Set down the line containing "Where should I" and each line after it through the last line of the records, exactly, leaving pictures out.

[DATA IN THIS EXERCISE]:
-----
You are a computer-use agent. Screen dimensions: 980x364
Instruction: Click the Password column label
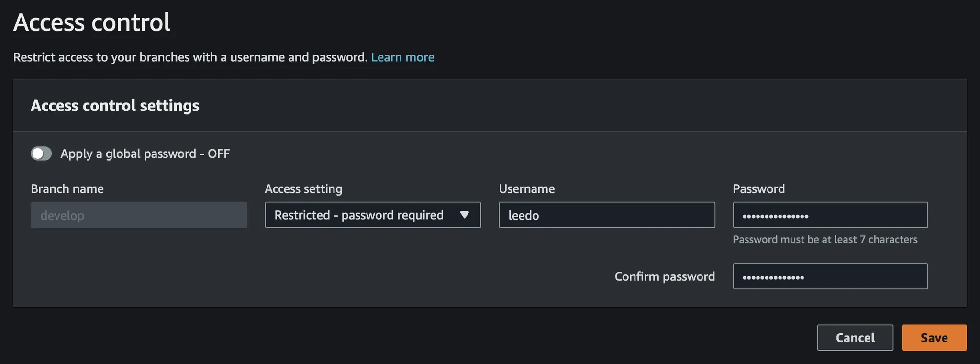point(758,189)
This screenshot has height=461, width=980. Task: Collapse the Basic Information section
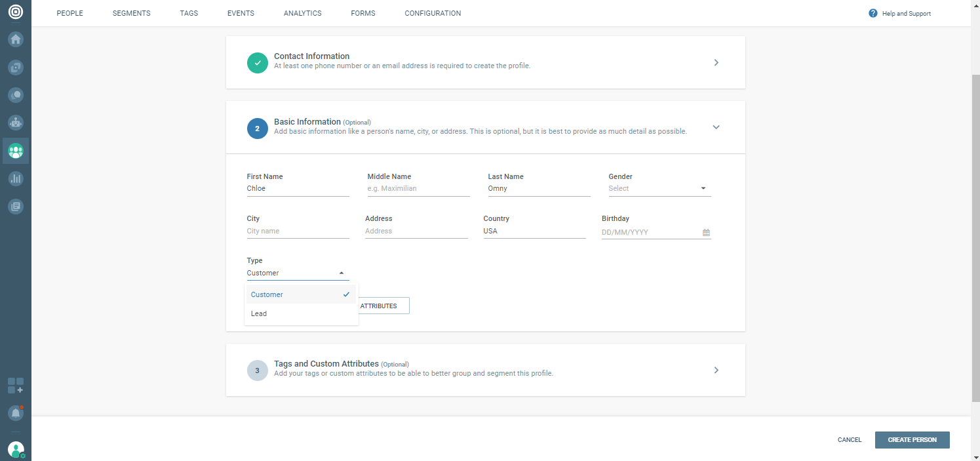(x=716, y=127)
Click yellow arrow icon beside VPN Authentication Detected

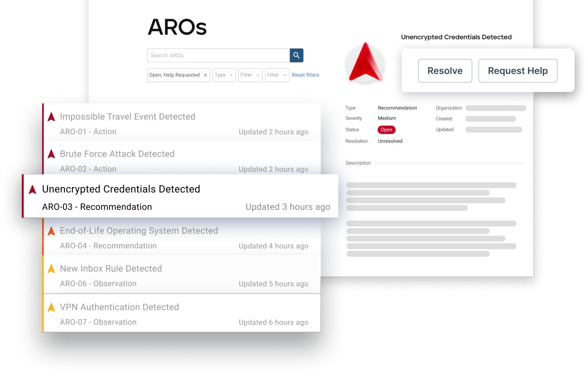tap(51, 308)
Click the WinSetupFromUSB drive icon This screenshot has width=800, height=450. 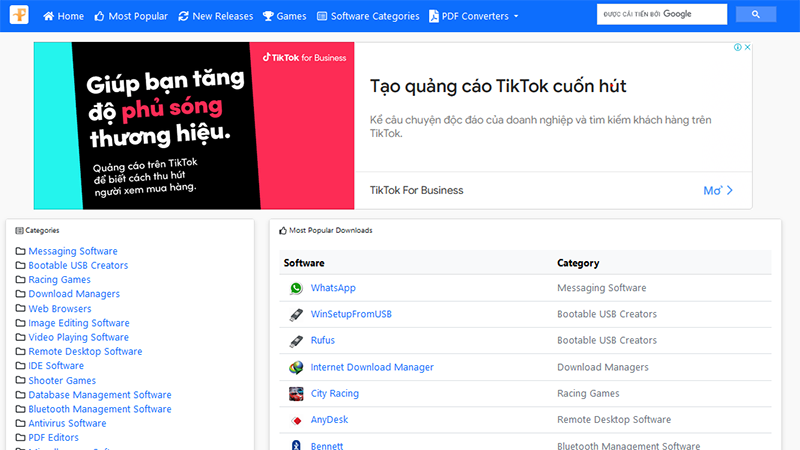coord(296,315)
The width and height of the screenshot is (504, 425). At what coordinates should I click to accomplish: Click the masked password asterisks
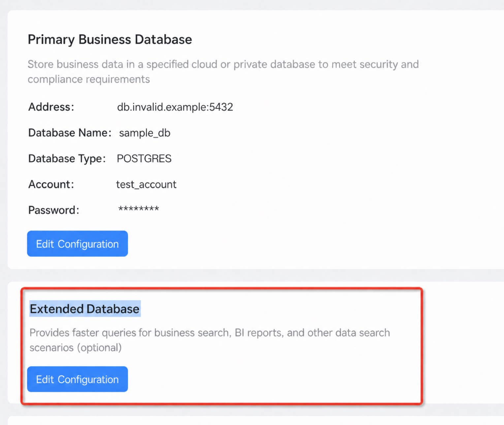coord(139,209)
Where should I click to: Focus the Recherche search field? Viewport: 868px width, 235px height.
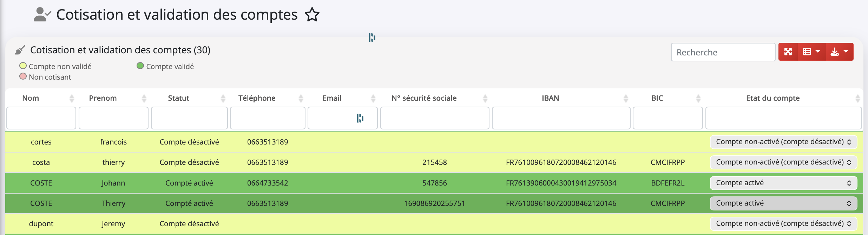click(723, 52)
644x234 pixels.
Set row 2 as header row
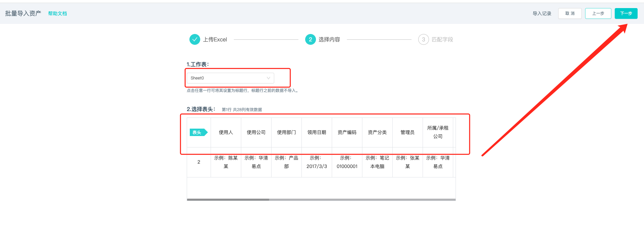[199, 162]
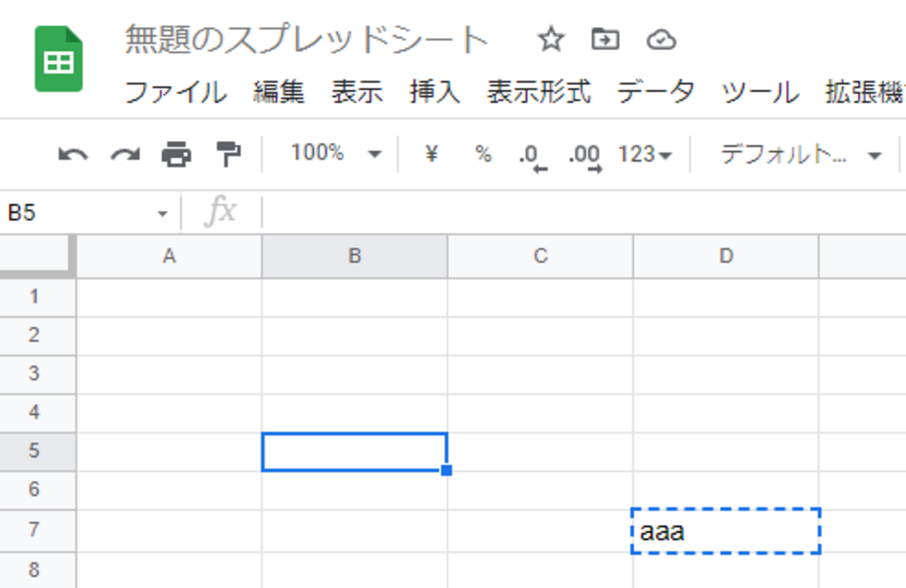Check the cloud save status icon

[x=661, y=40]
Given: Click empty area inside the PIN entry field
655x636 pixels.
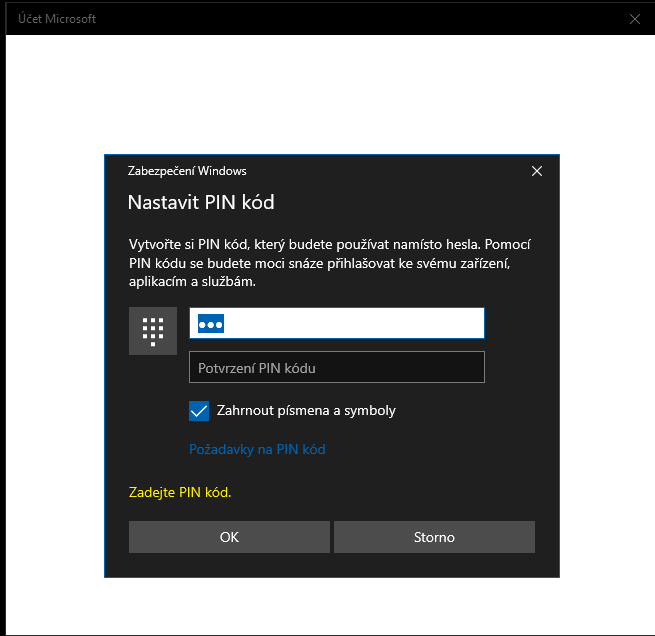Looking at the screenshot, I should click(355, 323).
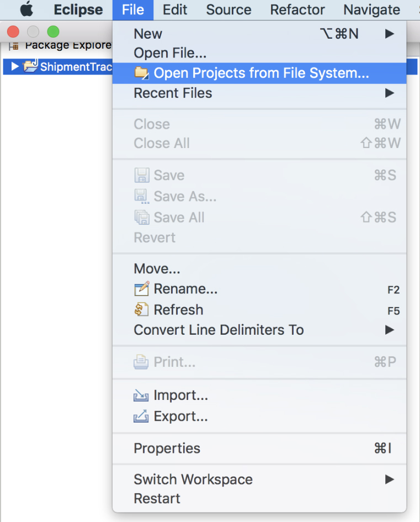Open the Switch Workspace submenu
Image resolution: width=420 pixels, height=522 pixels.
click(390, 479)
-----
[ANSWER AREA]:
Where should I click to: Focus the Recherche search field? Viewport: 868px width, 235px height.
click(723, 52)
644x234 pixels.
Set row 2 as header row
[199, 162]
Check the cloud save status icon

[x=661, y=40]
Given: Click empty area inside the PIN entry field
655x636 pixels.
Looking at the screenshot, I should click(355, 323).
Open the Switch Workspace submenu
Image resolution: width=420 pixels, height=522 pixels.
click(390, 479)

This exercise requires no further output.